REQUIREMENT: Take the entries below and print only the lines from the one with "This screenshot has height=848, width=1400." through the one with "Given: Submit the", exactly as they stand, both ends included.

RECORD EXCERPTS:
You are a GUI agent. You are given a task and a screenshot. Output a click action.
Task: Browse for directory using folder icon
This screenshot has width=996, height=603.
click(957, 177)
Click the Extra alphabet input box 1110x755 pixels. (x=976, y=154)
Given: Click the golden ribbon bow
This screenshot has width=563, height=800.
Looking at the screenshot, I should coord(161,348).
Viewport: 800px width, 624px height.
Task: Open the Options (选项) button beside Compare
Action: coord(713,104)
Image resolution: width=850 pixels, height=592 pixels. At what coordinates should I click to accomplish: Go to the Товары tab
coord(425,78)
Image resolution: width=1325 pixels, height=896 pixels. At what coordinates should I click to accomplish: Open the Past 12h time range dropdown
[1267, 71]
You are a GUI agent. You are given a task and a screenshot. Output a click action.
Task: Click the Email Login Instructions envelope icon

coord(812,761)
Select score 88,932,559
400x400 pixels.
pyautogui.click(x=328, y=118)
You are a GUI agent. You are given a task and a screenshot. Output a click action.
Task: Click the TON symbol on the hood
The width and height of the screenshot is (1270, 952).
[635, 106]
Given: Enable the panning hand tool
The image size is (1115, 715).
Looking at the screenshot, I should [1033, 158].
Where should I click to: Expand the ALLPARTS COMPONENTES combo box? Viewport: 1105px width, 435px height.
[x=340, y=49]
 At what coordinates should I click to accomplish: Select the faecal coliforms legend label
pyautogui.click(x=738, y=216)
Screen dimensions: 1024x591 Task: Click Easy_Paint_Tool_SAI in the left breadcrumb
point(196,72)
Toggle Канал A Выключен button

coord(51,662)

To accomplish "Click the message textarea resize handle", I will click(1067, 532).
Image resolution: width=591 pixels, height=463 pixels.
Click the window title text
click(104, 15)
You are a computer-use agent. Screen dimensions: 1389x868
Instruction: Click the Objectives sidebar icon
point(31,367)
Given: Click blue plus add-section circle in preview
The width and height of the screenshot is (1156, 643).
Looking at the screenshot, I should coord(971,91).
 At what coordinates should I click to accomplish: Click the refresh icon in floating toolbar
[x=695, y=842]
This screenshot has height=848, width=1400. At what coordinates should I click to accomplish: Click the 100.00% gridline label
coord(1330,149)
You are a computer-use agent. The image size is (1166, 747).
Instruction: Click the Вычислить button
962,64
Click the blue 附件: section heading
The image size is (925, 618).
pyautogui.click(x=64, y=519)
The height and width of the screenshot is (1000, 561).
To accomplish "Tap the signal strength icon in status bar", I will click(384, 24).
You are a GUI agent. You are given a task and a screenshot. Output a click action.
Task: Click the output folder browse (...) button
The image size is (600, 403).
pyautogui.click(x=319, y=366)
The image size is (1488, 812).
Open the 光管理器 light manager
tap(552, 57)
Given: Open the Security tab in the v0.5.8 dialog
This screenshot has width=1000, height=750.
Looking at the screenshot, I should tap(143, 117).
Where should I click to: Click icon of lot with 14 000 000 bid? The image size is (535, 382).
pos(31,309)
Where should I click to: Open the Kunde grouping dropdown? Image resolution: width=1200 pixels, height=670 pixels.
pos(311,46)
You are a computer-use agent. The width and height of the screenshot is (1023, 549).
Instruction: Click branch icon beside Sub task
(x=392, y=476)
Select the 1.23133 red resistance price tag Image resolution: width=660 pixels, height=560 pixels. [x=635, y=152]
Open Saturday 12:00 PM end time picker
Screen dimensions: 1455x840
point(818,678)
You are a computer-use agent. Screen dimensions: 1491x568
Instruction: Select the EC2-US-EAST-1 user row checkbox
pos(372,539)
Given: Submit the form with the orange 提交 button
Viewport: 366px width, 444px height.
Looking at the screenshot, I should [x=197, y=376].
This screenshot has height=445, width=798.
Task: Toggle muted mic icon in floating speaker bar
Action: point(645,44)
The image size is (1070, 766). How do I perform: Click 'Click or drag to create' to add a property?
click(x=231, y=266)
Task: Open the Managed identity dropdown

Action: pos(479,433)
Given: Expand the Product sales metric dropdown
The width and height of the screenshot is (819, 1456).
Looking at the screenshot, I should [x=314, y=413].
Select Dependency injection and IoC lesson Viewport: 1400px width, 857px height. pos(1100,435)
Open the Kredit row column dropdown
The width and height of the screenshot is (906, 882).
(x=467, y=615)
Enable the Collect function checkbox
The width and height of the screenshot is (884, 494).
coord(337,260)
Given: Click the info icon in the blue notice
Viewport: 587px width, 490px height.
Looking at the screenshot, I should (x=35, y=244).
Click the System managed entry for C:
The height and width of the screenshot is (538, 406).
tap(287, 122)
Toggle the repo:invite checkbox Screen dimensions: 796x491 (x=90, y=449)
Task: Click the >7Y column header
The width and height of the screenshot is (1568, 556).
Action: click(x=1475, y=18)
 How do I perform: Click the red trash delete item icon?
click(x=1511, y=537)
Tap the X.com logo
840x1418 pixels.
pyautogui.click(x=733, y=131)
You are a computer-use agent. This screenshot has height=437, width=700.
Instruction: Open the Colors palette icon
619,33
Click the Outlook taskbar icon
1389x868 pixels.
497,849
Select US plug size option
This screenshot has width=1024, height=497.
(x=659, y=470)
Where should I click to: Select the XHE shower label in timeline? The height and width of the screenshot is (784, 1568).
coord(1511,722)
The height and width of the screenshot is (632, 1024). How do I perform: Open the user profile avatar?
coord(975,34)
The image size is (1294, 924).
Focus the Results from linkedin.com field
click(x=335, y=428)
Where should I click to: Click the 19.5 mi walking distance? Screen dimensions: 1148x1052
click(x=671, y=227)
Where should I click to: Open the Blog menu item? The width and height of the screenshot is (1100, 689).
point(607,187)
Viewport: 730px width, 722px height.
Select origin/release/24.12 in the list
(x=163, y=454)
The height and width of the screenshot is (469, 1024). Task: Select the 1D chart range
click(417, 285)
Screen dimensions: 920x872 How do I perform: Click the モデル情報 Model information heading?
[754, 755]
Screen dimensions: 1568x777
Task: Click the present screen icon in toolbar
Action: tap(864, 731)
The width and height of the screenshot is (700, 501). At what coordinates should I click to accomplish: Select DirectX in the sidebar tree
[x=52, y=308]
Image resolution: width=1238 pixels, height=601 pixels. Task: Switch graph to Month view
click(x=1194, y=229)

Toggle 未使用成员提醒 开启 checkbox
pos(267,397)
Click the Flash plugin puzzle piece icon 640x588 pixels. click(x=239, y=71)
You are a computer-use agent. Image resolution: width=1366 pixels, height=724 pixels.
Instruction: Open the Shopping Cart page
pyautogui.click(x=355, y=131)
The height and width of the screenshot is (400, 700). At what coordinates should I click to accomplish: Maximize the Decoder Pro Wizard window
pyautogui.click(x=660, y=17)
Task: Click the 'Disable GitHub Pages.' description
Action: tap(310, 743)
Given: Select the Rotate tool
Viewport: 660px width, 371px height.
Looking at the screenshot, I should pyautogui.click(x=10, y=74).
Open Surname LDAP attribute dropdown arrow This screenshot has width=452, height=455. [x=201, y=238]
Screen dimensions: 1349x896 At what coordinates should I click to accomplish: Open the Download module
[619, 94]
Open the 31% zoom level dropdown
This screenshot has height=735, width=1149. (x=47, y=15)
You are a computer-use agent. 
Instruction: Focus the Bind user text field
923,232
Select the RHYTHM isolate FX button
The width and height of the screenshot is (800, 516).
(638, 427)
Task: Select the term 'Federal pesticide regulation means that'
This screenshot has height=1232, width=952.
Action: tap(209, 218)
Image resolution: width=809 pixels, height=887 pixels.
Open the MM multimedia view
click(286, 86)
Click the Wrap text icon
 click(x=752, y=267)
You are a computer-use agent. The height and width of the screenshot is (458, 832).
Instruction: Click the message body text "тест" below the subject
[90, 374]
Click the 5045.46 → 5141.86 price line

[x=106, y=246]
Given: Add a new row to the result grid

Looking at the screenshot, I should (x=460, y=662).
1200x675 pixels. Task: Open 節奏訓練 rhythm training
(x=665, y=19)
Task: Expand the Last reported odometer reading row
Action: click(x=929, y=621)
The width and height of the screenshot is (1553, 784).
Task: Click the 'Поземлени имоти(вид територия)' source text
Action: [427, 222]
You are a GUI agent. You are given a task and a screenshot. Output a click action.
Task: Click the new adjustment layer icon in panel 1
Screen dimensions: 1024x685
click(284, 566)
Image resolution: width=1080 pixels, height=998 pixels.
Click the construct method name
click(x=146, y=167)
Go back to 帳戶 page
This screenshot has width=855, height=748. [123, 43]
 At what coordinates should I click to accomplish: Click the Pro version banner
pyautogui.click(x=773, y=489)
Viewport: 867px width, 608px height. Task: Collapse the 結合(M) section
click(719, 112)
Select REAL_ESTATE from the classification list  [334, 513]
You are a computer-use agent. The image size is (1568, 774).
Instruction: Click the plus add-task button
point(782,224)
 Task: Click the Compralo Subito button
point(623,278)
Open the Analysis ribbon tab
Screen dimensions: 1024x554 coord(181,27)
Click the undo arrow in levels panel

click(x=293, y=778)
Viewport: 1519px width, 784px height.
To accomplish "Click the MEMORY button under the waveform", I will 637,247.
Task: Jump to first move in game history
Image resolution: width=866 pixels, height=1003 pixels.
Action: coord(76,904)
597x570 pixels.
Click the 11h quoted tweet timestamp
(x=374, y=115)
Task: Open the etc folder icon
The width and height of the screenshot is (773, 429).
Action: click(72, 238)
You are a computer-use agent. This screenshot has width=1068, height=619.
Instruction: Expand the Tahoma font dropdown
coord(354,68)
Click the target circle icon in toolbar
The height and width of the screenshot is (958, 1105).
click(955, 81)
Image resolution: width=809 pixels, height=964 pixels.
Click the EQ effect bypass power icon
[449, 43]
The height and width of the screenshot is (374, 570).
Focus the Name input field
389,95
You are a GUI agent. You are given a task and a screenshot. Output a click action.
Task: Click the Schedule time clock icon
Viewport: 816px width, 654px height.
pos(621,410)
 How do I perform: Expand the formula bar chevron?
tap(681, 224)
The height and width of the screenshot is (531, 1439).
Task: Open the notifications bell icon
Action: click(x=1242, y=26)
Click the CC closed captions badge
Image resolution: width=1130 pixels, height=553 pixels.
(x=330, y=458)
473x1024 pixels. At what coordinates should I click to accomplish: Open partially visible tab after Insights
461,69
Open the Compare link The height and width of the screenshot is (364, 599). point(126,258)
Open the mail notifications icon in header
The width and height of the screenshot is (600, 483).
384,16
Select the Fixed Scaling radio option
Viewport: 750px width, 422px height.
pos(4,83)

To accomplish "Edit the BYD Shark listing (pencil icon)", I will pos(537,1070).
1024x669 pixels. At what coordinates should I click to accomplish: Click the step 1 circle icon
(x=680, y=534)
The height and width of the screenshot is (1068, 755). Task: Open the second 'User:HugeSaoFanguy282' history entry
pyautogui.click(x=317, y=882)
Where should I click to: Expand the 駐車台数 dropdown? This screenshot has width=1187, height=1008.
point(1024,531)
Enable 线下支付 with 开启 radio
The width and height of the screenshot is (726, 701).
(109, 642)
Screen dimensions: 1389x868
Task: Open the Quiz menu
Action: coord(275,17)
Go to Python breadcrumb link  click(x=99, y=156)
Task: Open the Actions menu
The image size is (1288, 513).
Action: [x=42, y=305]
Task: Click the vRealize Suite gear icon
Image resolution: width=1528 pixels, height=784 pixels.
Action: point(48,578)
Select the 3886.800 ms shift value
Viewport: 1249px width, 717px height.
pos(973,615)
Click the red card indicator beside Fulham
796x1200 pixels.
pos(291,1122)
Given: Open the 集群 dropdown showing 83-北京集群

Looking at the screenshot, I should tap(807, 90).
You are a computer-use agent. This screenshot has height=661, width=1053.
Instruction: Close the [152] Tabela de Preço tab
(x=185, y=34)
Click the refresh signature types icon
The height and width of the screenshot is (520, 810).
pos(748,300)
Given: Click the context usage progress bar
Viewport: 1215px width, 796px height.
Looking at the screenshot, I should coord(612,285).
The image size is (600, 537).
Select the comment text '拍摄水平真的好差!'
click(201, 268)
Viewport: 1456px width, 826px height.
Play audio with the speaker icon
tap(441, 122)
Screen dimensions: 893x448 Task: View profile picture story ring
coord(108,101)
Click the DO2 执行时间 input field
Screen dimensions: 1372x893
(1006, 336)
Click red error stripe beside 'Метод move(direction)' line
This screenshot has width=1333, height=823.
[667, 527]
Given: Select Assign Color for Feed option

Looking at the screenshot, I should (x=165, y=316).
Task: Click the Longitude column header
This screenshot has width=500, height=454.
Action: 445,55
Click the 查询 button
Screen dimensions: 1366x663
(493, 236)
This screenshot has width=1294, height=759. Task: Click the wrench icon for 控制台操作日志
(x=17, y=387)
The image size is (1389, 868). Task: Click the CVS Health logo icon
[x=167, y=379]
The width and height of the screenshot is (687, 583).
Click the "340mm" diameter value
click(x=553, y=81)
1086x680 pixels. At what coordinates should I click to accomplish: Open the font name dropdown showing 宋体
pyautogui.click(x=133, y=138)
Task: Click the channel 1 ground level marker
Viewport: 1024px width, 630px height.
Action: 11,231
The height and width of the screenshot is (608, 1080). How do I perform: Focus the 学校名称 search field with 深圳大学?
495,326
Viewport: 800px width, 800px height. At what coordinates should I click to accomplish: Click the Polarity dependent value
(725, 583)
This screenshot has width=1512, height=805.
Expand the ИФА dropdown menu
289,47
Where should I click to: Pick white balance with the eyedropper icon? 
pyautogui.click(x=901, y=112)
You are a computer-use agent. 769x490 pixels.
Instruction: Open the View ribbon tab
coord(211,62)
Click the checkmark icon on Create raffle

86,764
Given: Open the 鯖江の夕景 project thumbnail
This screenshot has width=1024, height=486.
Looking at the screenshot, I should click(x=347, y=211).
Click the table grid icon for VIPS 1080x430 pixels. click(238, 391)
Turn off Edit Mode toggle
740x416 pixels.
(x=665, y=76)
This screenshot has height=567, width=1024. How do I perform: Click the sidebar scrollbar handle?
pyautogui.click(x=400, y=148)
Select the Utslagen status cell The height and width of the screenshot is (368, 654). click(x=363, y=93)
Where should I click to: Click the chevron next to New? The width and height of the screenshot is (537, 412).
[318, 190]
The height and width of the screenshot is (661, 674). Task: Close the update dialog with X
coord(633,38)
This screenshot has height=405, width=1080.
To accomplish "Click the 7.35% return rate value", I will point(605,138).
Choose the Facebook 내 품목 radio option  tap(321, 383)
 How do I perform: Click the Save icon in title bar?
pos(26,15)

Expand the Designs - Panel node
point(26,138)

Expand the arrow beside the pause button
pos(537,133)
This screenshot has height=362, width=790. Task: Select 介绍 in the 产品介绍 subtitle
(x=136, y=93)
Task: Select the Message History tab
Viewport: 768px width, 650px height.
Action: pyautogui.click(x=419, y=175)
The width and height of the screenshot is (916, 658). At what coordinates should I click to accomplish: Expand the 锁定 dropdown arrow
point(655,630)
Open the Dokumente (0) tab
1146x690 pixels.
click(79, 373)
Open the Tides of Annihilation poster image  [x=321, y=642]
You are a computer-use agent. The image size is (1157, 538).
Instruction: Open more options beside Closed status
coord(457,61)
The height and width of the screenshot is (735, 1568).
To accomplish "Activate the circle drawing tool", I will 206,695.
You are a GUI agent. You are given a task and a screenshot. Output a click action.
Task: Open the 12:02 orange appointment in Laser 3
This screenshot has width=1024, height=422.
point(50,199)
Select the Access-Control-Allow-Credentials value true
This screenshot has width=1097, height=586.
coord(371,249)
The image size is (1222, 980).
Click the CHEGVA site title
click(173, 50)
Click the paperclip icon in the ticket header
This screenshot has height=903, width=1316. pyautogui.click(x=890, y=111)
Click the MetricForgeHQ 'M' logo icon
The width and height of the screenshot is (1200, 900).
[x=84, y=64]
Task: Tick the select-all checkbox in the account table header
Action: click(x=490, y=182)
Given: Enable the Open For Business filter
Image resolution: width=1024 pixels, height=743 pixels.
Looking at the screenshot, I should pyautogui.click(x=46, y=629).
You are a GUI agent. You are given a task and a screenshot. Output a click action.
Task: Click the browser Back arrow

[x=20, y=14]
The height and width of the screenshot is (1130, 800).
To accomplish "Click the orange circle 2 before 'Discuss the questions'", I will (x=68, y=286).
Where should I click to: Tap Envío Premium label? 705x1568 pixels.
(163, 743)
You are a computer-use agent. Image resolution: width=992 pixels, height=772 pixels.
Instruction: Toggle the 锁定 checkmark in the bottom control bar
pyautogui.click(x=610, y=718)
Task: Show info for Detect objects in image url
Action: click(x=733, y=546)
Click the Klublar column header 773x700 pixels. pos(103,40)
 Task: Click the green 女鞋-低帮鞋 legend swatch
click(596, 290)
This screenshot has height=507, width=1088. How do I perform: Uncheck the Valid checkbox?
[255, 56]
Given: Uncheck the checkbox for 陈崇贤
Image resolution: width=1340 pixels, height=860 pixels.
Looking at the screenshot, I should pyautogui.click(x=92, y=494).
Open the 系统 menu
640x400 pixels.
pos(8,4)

YOUR SOLUTION:
This screenshot has height=848, width=1400. At what coordinates should I click to accomplish: Click the 100.00% gridline label
coord(1330,149)
You are a computer-use agent. The image size is (1166, 747).
Instruction: Click the Вычислить button
962,64
Click the blue 附件: section heading
The image size is (925, 618).
pyautogui.click(x=64, y=519)
The height and width of the screenshot is (1000, 561).
To accomplish "Tap the signal strength icon in status bar", I will click(384, 24).
You are a GUI agent. You are given a task and a screenshot. Output a click action.
Task: Click the output folder browse (...) button
The image size is (600, 403).
pyautogui.click(x=319, y=366)
The image size is (1488, 812).
Open the 光管理器 light manager
tap(552, 57)
Given: Open the Security tab in the v0.5.8 dialog
This screenshot has width=1000, height=750.
Looking at the screenshot, I should tap(143, 117).
Where should I click to: Click icon of lot with 14 000 000 bid? The image size is (535, 382).
pos(31,309)
Where should I click to: Open the Kunde grouping dropdown? Image resolution: width=1200 pixels, height=670 pixels.
pos(311,46)
You are a computer-use agent. The width and height of the screenshot is (1023, 549).
Instruction: Click branch icon beside Sub task
(x=392, y=476)
Select the 1.23133 red resistance price tag Image resolution: width=660 pixels, height=560 pixels. [x=635, y=152]
Open Saturday 12:00 PM end time picker
Screen dimensions: 1455x840
point(818,678)
You are a computer-use agent. Screen dimensions: 1491x568
Instruction: Select the EC2-US-EAST-1 user row checkbox
pos(372,539)
Given: Submit the form with the orange 提交 button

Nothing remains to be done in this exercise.